The conditions of the OS for this test are as follows, but the same should be true for container-selinux 2.211:

$ uname -a && echo "" && cat /etc/os-release 
Linux ip-172-31-34-115 6.2.13-300.fc38.x86_64 #1 SMP PREEMPT_DYNAMIC Thu Apr 27 01:33:30 UTC 2023 x86_64 GNU/Linux

NAME="Fedora Linux"
VERSION="38.20230430.1.0 (CoreOS)"
ID=fedora
VERSION_ID=38
VERSION_CODENAME=""
PLATFORM_ID="platform:f38"
PRETTY_NAME="Fedora CoreOS 38.20230430.1.0"
ANSI_COLOR="0;38;2;60;110;180"
LOGO=fedora-logo-icon
CPE_NAME="cpe:/o:fedoraproject:fedora:38"
HOME_URL="https://getfedora.org/coreos/"
DOCUMENTATION_URL="https://docs.fedoraproject.org/en-US/fedora-coreos/"
SUPPORT_URL="https://github.com/coreos/fedora-coreos-tracker/"
BUG_REPORT_URL="https://github.com/coreos/fedora-coreos-tracker/"
REDHAT_BUGZILLA_PRODUCT="Fedora"
REDHAT_BUGZILLA_PRODUCT_VERSION=38
REDHAT_SUPPORT_PRODUCT="Fedora"
REDHAT_SUPPORT_PRODUCT_VERSION=38
SUPPORT_END=2024-05-14
VARIANT="CoreOS"
VARIANT_ID=coreos
OSTREE_VERSION='38.20230430.1.0'

$ rpm -qi container-selinux
Name        : container-selinux
Epoch       : 2
Version     : 2.209.0
Release     : 1.fc38
Architecture: noarch
Install Date: Tue May  2 16:28:16 2023
Group       : Unspecified
Size        : 64036
License     : GPL-2.0-only
Signature   : RSA/SHA256, Mon Apr  3 08:32:18 2023, Key ID 809a8d7ceb10b464
Source RPM  : container-selinux-2.209.0-1.fc38.src.rpm
Build Date  : Mon Apr  3 07:21:36 2023
Build Host  : buildvm-s390x-25.s390.fedoraproject.org
Packager    : Fedora Project
Vendor      : Fedora Project
URL         : https://github.com/containers/container-selinux
Bug URL     : https://bugz.fedoraproject.org/container-selinux
Summary     : SELinux policies for container runtimes
Description :
SELinux policy modules for use with container runtimes.

Hoping to have all validations for this completed by tonight or tomorrow (so far the results have been promising), and then we will push out the changes to latest channels, followed a few days later by pushing to stable channels assuming you all in the community don't see issues using latest 😄

[philipsparrow]

This is wonderful news!

My challenge is to ensure it works inside a Combustion first-boot script with a custom mirror. What I do is install the dependencies (e.g. container-selinux, k3s-selinux) first and then run k3s-install (with INSTALL_K3S_SKIP_SELINUX_RPM=true). I'll try an end-to-end test and try the manual reboot.

[philipsparrow]

This worked for me without reboot, as long as I installed k3s (inside Combustion/Ignition) with:

INSTALL_K3S_SELINUX_WARN=true
INSTALL_K3S_SKIP_SELINUX_RPM=true

Probably worked without a reboot because after Combustion (Ignition first-boot) completes, it loads the transactional snapshot. Only errors I see are about invalid ELF headers and unlikely to be related to k3s-selinux.

## Tasks to complete
1. According to the forum thread, which version of container-selinux was installed on the test system?
2. From the forum thread, output the passage starting with "This is wonderful" and going on through "the manual reboot.", copied word for word.

## Data supplied
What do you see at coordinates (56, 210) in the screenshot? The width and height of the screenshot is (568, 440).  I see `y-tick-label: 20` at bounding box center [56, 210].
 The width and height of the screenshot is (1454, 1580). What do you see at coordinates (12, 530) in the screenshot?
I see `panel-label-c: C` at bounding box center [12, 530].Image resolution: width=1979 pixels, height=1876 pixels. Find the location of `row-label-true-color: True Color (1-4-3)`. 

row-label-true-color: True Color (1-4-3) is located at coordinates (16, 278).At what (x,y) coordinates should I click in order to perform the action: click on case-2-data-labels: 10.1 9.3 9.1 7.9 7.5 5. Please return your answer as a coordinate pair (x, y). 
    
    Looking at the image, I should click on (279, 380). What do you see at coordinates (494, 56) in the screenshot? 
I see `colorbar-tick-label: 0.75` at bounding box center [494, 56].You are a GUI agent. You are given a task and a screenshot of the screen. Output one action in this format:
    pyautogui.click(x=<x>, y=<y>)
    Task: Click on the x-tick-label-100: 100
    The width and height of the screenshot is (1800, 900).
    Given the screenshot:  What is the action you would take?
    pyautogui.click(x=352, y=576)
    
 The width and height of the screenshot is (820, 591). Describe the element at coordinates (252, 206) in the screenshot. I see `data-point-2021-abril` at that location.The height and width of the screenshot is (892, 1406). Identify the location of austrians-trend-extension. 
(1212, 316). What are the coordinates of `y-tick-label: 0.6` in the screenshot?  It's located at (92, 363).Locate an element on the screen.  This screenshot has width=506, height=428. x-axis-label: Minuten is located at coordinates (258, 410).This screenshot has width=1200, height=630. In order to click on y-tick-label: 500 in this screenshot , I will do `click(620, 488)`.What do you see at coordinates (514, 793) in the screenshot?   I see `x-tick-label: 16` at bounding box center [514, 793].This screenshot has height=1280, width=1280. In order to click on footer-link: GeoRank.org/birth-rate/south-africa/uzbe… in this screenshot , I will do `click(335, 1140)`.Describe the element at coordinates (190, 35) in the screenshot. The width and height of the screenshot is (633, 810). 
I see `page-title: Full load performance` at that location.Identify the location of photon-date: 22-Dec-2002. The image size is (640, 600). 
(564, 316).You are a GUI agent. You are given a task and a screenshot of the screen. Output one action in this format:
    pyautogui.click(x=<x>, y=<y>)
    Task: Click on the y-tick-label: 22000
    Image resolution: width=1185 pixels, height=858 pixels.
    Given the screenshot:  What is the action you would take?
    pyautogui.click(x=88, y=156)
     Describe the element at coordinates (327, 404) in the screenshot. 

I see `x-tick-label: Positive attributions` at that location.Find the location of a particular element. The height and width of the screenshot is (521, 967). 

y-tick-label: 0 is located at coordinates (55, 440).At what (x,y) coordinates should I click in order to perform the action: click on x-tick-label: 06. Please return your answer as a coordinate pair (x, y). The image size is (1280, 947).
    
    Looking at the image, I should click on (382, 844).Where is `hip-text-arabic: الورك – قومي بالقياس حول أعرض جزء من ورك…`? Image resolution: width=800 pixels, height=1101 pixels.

## Task-by-task solutions
1. Version 2.209.0 (release 1.fc38).

2.
This is wonderful news!

My challenge is to ensure it works inside a Combustion first-boot script with a custom mirror. What I do is install the dependencies (e.g. container-selinux, k3s-selinux) first and then run k3s-install (with INSTALL_K3S_SKIP_SELINUX_RPM=true). I'll try an end-to-end test and try the manual reboot.